== Instructions to follow ==
Recast the data lines between the line holding "Given: Sort Heerenveen table by Cal column" and the line holding "Looking at the", inclusive, as a JSON list of strings, one string per line, with blank lines dropped. Leave the pictures out of your answer.

== Listed entries ==
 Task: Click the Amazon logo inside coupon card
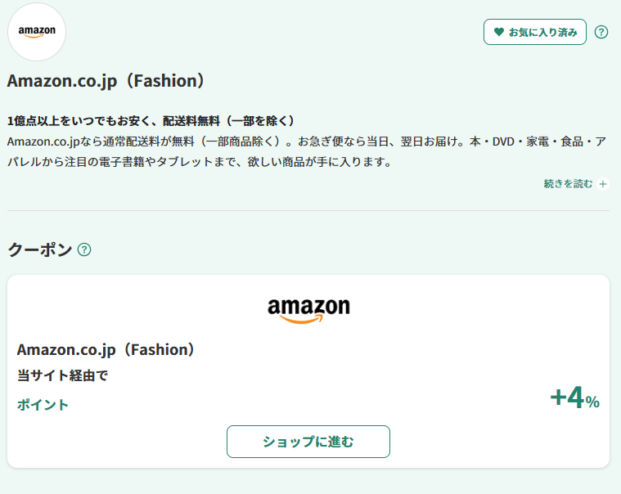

---

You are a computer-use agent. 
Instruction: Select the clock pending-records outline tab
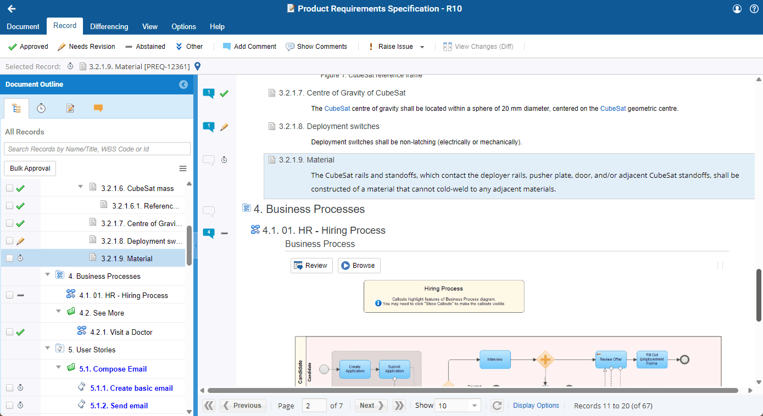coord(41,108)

--

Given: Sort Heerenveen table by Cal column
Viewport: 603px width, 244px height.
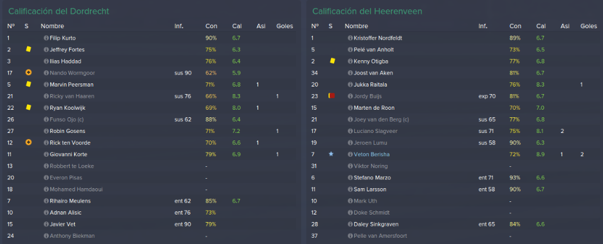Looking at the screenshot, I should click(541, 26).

== The result ==
[
  "Given: Sort Heerenveen table by Cal column",
  "Viewport: 603px width, 244px height.",
  "Looking at the screenshot, I should click(541, 26)."
]